マヤ:MELCHIOR、使徒にリプログラムされました!

アナウンス:人工知能、MELCHIORより、自律自爆が提訴されました。否決、否決、否決、否決。

シゲル:今度は、MELCHIORがBALTHASARをハッキングしています!

マコト:くそぉ、早い!

シゲル:なんて計算速度だ!

リツコ:ロジックモードを変更!シンクロコードを15秒単位にして!

シゲル・マコト・マヤ:了解!

冬月:どのくらい持ちそうだ?

シゲル:今までのスピードから見て、2時間くらいは。

ゲンドウ:MAGIが、敵に廻るとはな…

リツコ:


リツコ:彼らはマイクロマシン、細菌サイズの使徒と考えられます。

リツコ:その個体が集まって群れを作り、この短時間で知能回路の形成にいたるまで、爆発的な進化を遂げています。

冬月:進化か。

リツコ:はい。彼らは常に自分自身を変化させ、いかなる状況にも対処するシステムを模索しています。

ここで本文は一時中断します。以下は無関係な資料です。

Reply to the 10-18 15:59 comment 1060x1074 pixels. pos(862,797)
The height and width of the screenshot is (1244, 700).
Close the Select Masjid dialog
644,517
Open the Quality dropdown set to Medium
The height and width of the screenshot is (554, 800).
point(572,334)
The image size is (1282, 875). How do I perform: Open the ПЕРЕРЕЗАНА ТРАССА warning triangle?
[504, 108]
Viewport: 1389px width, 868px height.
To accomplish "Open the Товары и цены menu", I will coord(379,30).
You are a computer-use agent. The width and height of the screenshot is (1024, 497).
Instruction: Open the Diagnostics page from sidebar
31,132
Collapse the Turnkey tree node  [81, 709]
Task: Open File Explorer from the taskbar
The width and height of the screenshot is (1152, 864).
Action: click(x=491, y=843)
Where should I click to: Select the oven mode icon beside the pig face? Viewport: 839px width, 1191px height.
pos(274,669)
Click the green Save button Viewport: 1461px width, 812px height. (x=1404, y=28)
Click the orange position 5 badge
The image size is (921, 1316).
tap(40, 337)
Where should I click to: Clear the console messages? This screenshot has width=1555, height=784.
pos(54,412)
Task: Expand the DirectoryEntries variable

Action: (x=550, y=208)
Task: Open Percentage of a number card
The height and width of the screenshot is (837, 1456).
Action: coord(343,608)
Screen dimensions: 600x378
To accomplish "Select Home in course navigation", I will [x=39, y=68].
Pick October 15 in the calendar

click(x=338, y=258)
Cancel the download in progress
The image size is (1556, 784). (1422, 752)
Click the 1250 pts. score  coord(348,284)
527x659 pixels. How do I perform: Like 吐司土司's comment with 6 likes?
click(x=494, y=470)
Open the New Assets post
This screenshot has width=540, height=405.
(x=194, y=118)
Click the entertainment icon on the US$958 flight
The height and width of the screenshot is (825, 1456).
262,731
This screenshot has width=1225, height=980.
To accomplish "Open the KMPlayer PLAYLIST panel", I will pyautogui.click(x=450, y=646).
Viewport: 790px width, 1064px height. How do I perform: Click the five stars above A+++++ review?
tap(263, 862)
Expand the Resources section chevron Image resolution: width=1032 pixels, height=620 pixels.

冬月:まさに、生物の生きるためのシステムそのものだな。

ミサト:自己の弱点を克服、進化を続ける目標に対して、有効な手段は死なばもろとも。MAGIと心中してもらうしかないわ。

ミサト:MAGIシステムの物理的消去を提案します。

リツコ:無理よ、MAGIを切り捨てることは、本部の破棄と同義なのよ。

ミサト:では、作戦部から正式に要請するわ。

リツコ:拒否します。技術部が解決すべき問題です。

ミサト:なに意地張ってんのよ!

リツコ:私のミスから始まったことなのよ。

ミサト:あなたは昔っからそう。一人で全部抱え込んで、他人を当てにしないのね。

リツコ:…使徒が進化しつづけるのなら、勝算はあります。

ゲンドウ:進化の促進かね。

リツコ:はい。

ゲンドウ:進化の終着地点は自滅、死、そのものだ。

冬月:ならば、進化をこちらで促進させてやればいいわけか。

リツコ:使徒が死の効率的な回避を考えれば、MAGIとの共生を選択するかもしれません。

マコト:でも、どうやって?

リツコ:目標がコンピューターそのものなら、CASPERを使徒に直結、逆ハックを仕掛けて、自滅促進プログラムを送り込むことができます。が、

マヤ:同時に使徒に対しても防壁を開放することにもなります。

ゲンドウ:CASPERが早いか、使徒が早いか、勝負だな。

リツコ:はい。

ミサト:そのプログラム、間に合うんでしょうね。CASPERまで侵されたら、終わりなのよ。

リツコ:約束は守るわ。


アナウンス:R警報発令、R警報発令、NERV本部内部に緊急事態が発生しました。D級勤務者は、全員待避してください。

マヤ:な、何ですか、これ。

リツコ:開発者の悪戯書きだわ。

マヤ:すごい、裏コードだ!MAGIの裏コードですよ、これ!

ミサト:さながら、MAGIの裏技大特集、ってわけね。

マヤ:わぁ~、こんなの見ちゃっていいのかしら…わぁ!びっくり!これなんて、intのCよぉ!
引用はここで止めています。